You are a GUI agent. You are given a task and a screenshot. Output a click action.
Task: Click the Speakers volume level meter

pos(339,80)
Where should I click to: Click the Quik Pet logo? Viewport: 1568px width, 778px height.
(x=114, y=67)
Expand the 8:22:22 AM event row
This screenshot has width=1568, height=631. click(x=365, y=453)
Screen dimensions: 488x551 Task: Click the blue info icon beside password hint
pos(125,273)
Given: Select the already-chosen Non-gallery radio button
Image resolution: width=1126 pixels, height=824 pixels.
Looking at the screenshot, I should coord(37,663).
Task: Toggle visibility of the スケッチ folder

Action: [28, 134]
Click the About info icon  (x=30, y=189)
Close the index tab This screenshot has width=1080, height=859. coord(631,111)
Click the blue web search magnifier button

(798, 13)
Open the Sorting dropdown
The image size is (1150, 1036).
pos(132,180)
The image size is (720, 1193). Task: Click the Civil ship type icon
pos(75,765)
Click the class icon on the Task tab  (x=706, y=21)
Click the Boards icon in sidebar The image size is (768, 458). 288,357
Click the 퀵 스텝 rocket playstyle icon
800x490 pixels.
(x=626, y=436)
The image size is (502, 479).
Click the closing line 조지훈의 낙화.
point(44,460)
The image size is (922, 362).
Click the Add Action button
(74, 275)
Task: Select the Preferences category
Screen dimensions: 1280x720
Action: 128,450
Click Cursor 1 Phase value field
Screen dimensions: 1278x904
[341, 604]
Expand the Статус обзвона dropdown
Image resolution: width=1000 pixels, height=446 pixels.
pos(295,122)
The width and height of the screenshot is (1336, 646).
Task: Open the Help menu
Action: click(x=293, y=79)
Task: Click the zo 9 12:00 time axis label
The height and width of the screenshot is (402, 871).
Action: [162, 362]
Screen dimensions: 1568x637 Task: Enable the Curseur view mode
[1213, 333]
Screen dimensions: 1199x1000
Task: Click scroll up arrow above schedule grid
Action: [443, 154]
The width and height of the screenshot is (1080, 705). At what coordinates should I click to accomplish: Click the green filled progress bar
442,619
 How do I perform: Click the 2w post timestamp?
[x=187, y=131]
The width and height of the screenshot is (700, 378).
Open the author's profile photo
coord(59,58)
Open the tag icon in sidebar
----------
** Task **
Line by line, retype the entire listing exactly.

** Output below **
You are a GUI agent. You are given a task and a screenshot. Output a click action.
Task: Click the Speakers volume level meter

pos(339,80)
Where should I click to: Click the Quik Pet logo? Viewport: 1568px width, 778px height.
(x=114, y=67)
Expand the 8:22:22 AM event row
This screenshot has width=1568, height=631. click(x=365, y=453)
Screen dimensions: 488x551 Task: Click the blue info icon beside password hint
pos(125,273)
Given: Select the already-chosen Non-gallery radio button
Image resolution: width=1126 pixels, height=824 pixels.
Looking at the screenshot, I should coord(37,663).
Task: Toggle visibility of the スケッチ folder

Action: [28, 134]
Click the About info icon  (x=30, y=189)
Close the index tab This screenshot has width=1080, height=859. coord(631,111)
Click the blue web search magnifier button

(798, 13)
Open the Sorting dropdown
The image size is (1150, 1036).
pos(132,180)
The image size is (720, 1193). Task: Click the Civil ship type icon
pos(75,765)
Click the class icon on the Task tab  (x=706, y=21)
Click the Boards icon in sidebar The image size is (768, 458). 288,357
Click the 퀵 스텝 rocket playstyle icon
800x490 pixels.
(x=626, y=436)
The image size is (502, 479).
Click the closing line 조지훈의 낙화.
point(44,460)
The image size is (922, 362).
Click the Add Action button
(74, 275)
Task: Select the Preferences category
Screen dimensions: 1280x720
Action: 128,450
Click Cursor 1 Phase value field
Screen dimensions: 1278x904
[341, 604]
Expand the Статус обзвона dropdown
Image resolution: width=1000 pixels, height=446 pixels.
pos(295,122)
The width and height of the screenshot is (1336, 646).
Task: Open the Help menu
Action: click(x=293, y=79)
Task: Click the zo 9 12:00 time axis label
The height and width of the screenshot is (402, 871).
Action: [162, 362]
Screen dimensions: 1568x637 Task: Enable the Curseur view mode
[1213, 333]
Screen dimensions: 1199x1000
Task: Click scroll up arrow above schedule grid
Action: [443, 154]
The width and height of the screenshot is (1080, 705). At what coordinates should I click to accomplish: Click the green filled progress bar
442,619
 How do I perform: Click the 2w post timestamp?
[x=187, y=131]
The width and height of the screenshot is (700, 378).
Open the author's profile photo
coord(59,58)
Open the tag icon in sidebar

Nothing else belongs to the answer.